RE:RE:RE:RE:RE:Cost of Lutathera in Canada It's not too generalized. It seems to me exactly how analysts look at this once you have a clearer picture of the drugs profile. It's even more than just the pre-existing drugs. They are competing for attention with upcoming techs like bi-specific antibodies, off-the-shelf CAR T etc. Some of these have a lot of heat in them and we'll see how some results in those tech begin to play out.
I think the ADC/PDC comparison works at the MOA level because of the drug/target relationship. You need to understand the target as much as the drug to understand the potential. That forces you to look at similar sources of data in these drug classes. When it comes to actual efficacy/safety data in patients then the comparison is with everything already on the market and other promising drugs in development. You probably first need to decide what aspect of the drug you are trying understand before you go looking for which are the good comparables, it probably shifts about depending on the specific question.
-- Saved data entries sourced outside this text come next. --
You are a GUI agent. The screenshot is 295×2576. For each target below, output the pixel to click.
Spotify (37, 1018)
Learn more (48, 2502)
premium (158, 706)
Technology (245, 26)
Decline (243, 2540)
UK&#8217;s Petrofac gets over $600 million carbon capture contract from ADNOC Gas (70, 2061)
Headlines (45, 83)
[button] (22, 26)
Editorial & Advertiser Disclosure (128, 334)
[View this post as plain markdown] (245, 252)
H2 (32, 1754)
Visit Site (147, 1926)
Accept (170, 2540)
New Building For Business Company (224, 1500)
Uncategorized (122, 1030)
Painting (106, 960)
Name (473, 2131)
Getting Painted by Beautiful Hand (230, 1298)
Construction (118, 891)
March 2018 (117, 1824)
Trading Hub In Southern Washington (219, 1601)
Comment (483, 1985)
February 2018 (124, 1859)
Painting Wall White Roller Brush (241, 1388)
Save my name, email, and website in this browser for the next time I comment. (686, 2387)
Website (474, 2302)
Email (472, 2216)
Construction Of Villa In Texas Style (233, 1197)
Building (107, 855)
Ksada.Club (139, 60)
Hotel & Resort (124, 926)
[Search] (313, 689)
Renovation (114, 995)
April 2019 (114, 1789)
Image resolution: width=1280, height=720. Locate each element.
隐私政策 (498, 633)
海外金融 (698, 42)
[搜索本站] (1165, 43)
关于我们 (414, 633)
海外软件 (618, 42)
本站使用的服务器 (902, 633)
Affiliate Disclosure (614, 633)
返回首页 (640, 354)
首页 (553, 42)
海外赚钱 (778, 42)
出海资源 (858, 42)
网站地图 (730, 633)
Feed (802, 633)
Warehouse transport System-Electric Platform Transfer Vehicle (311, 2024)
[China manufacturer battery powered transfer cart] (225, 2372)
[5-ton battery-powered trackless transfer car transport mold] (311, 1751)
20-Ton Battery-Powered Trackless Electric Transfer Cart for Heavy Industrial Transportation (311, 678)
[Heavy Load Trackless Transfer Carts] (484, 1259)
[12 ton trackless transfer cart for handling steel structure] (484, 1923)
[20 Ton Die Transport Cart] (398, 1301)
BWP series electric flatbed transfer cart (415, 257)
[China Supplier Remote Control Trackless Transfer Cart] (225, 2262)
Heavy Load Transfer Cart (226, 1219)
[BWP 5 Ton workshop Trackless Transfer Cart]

Wino115 wrote: I would also like to eventually hear from some practicing KOLs as to the possible usage of a drug like TH1902
assuming success in the trial. We may be surprised at how "users" of these drugs
position the pros and cons of each and how they'd used them.
isn't it more a question of how the characteristics of TH1902 work within the disease progression and
patient history and treatment opportunity as opposed to the design issues? In other words, yes it's a PDC and may or may not compete with ADCs and PDCs, but we know it will compete with whatever is now used in
3L and 4L treatment for those cancers regardless of drug design. That's probably too generalized
a statement and there is a lot more nuance to cancer treatment, but the safety profile and
efficacy will find the market for a drug. Anything with massively lower side effects, as long as there's effectiveness,
I think vaults up the list of what oncologists will reach for and it will certainly take market share from other drugs in
the 3L and 4L refractory metastatic tumor markets.